Object-oriented systems have a reputation for being big and slow. To some extent, this is a result of early, not particularly well-optimized implementations. Smalltalk, C++, and Java were all extremely slow in their early incarnations and produced multimegabyte executables for even simple Hello World-like programs.
More sophisticated runtime environments and compiler optimizations have gone a long way toward removing the performance overhead associated with objects. However, it is still the case that in practice, object-oriented programming does not always produce the fastest code possible.
If the objects in question are immutable (that is, they never change after they are constructed), and there are a relatively small number of states that the objects can assume, it may be possible to radically reduce the total number of objects in the system by using only copies of a few preconstructed objects.
For example, a Character class for a word processor might have only 200 or so instances (the lower and uppercase letters, assorted punctuation marks, white space, digits, and a few others).
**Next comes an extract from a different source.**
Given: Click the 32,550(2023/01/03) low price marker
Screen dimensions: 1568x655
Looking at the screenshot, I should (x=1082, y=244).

A 20,000-character document might simply contain a list of 20,000 pointers to the 200 individual objects rather than 20,000 separate objects. If the pointers are much smaller or much faster to work with than the objects themselves (as they often are in practice) the memory footprint of a document can be reduced by a factor of 100 or more with a corresponding increase in performance. The Flyweight pattern does exactly this.

The Flyweight pattern describes how to share objects to allow their use at fine granularities without prohibitive cost. Each object of the flyweight pattern is divided into two pieces:

1. the state-dependent (extrinsic) part, and
2. the state-independent (intrinsic) part.
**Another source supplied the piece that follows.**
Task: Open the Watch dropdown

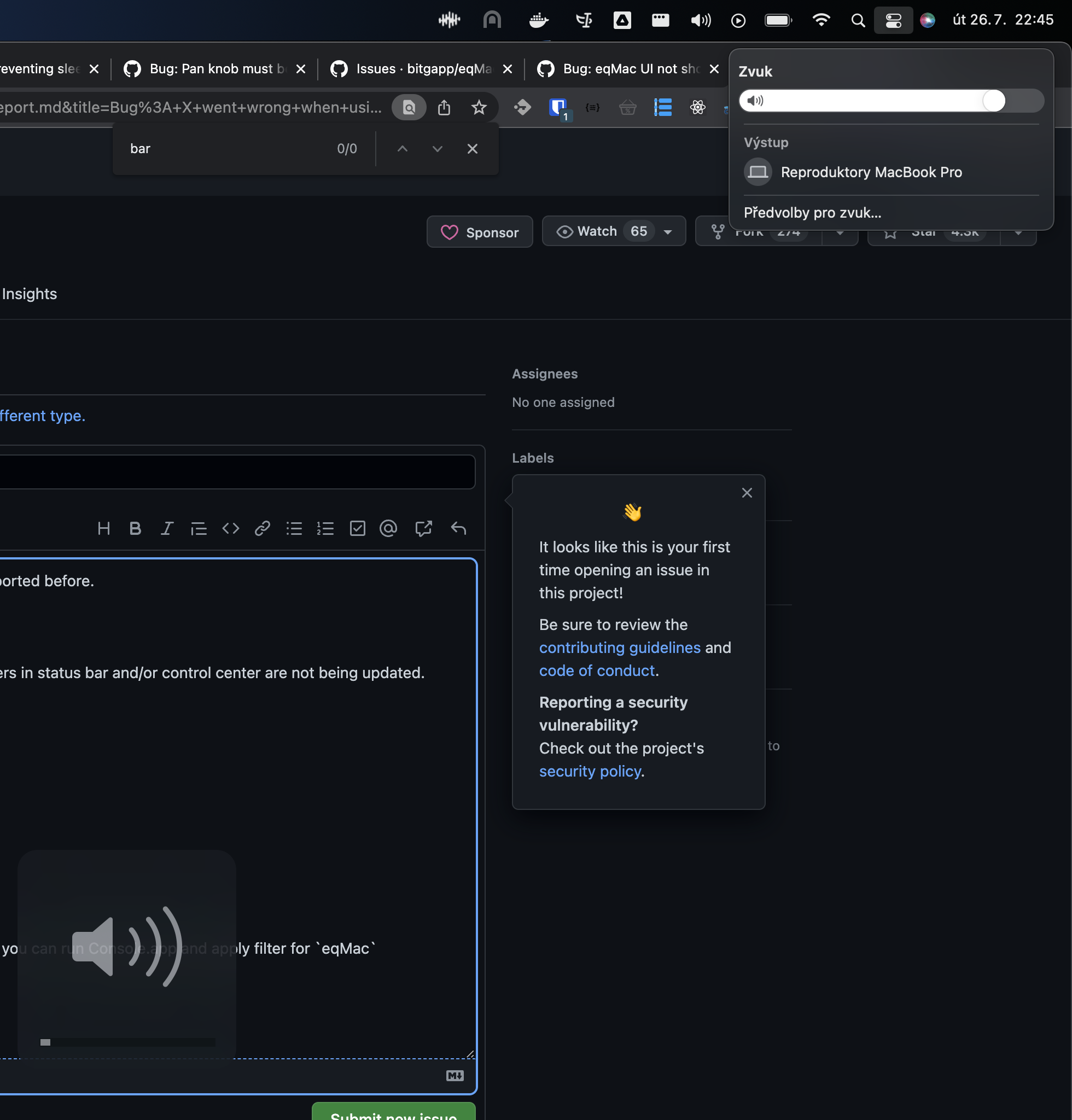Action: click(x=614, y=231)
Intrinsic state is stored in the Flyweight object. Extrinsic state is stored or computed by client objects, and passed to the Flyweight when its operations are invoked.

FlyweightFactory: Creates and manages unique Flyweight objects Flyweight: Stores intrinsic state that is shareable among all objects There are other design options.
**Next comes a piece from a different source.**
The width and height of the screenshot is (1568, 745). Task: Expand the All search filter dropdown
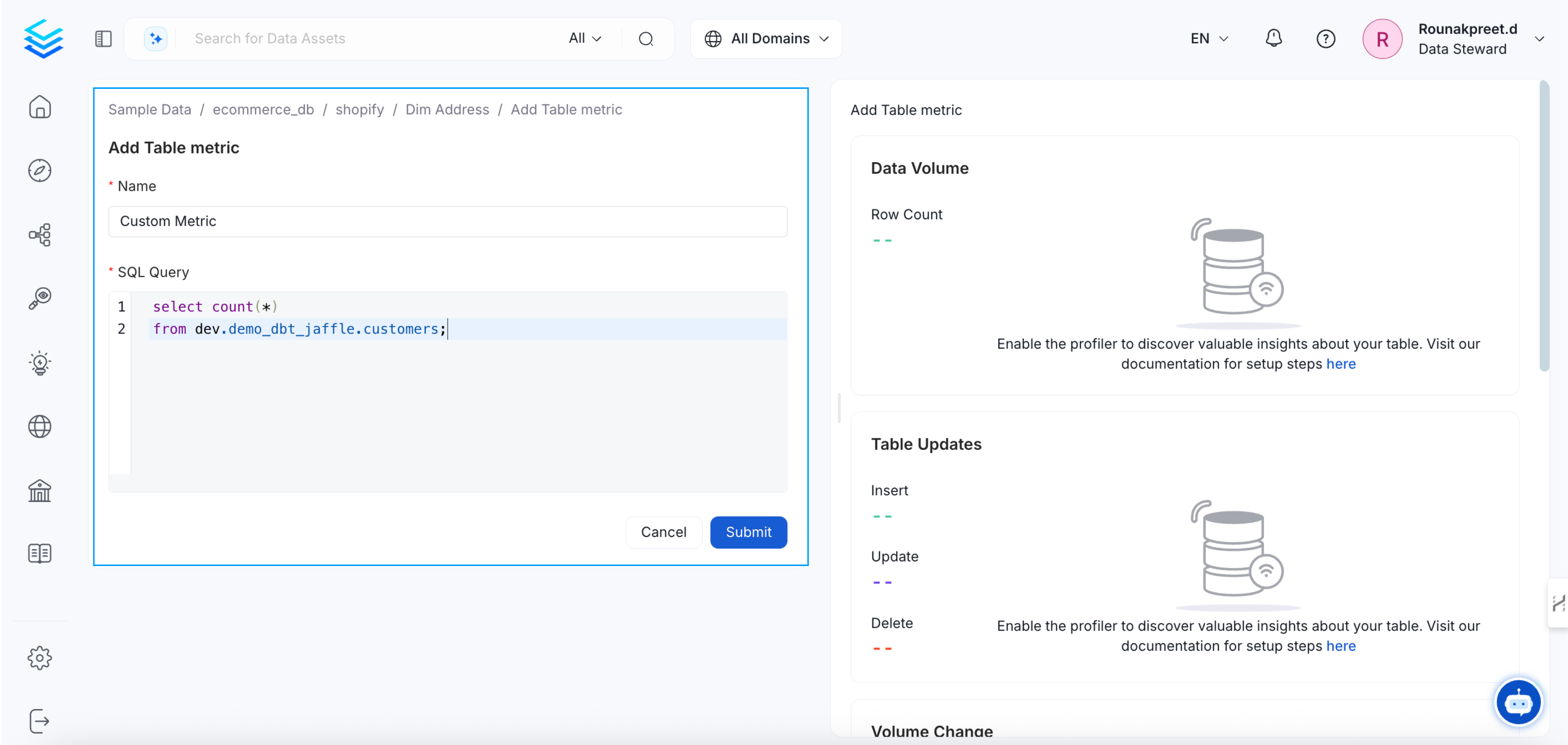(584, 38)
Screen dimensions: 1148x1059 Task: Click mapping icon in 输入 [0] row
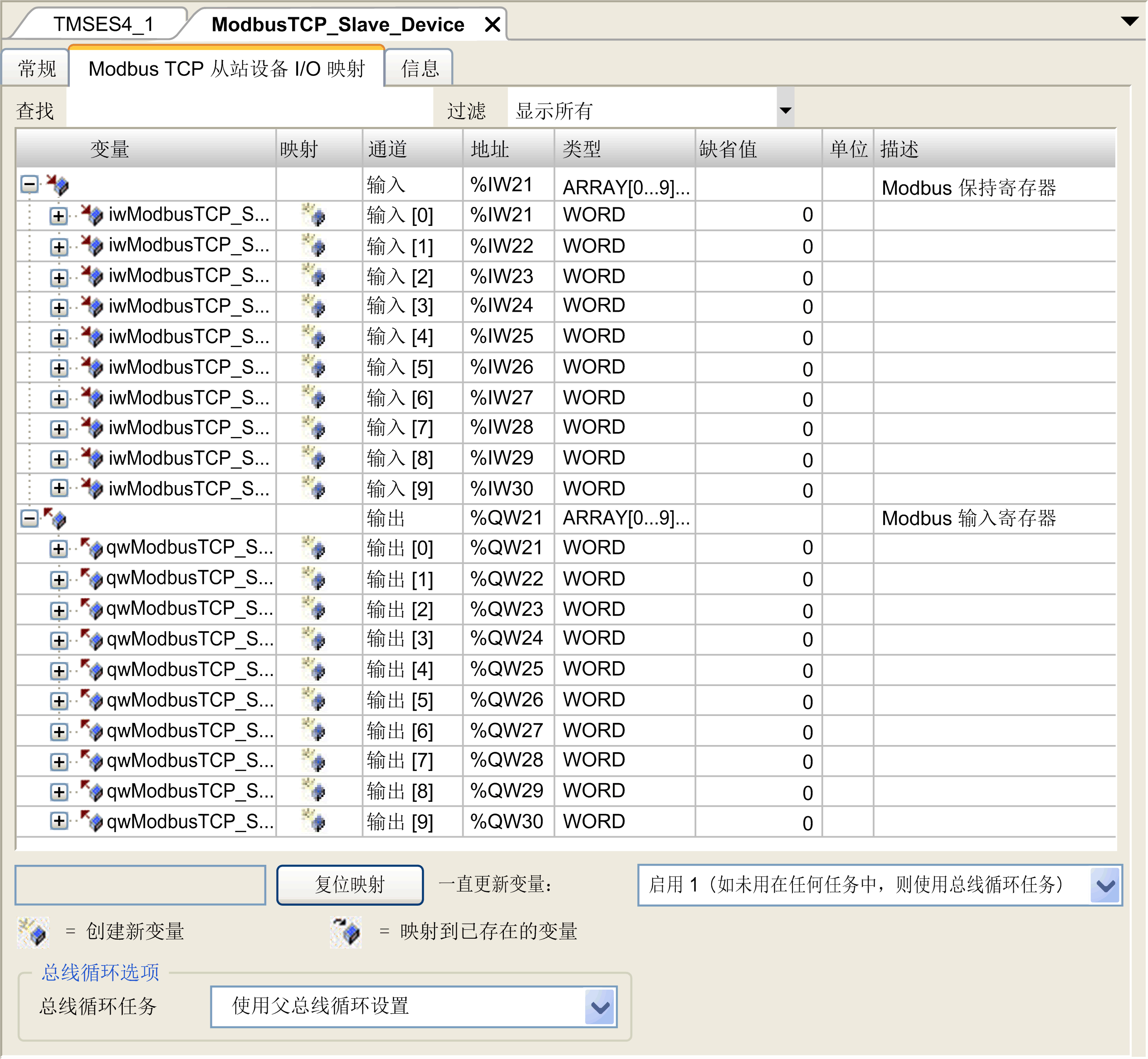[314, 216]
For example, in Figure 5-5 the Flyweight is shown as computing the extrinsicState.
However, the Client could do the computation and pass the extrinsicState to the Flyweight as a parameter to the Operation. Also, we regard the unSharedState as a Dictionary of values related to the Flyweights.
However, the unSharedState could have a more complex structure, warranting its own class. In this case, it would stand alongside the Flyweight class and implement the IFlyweight interface.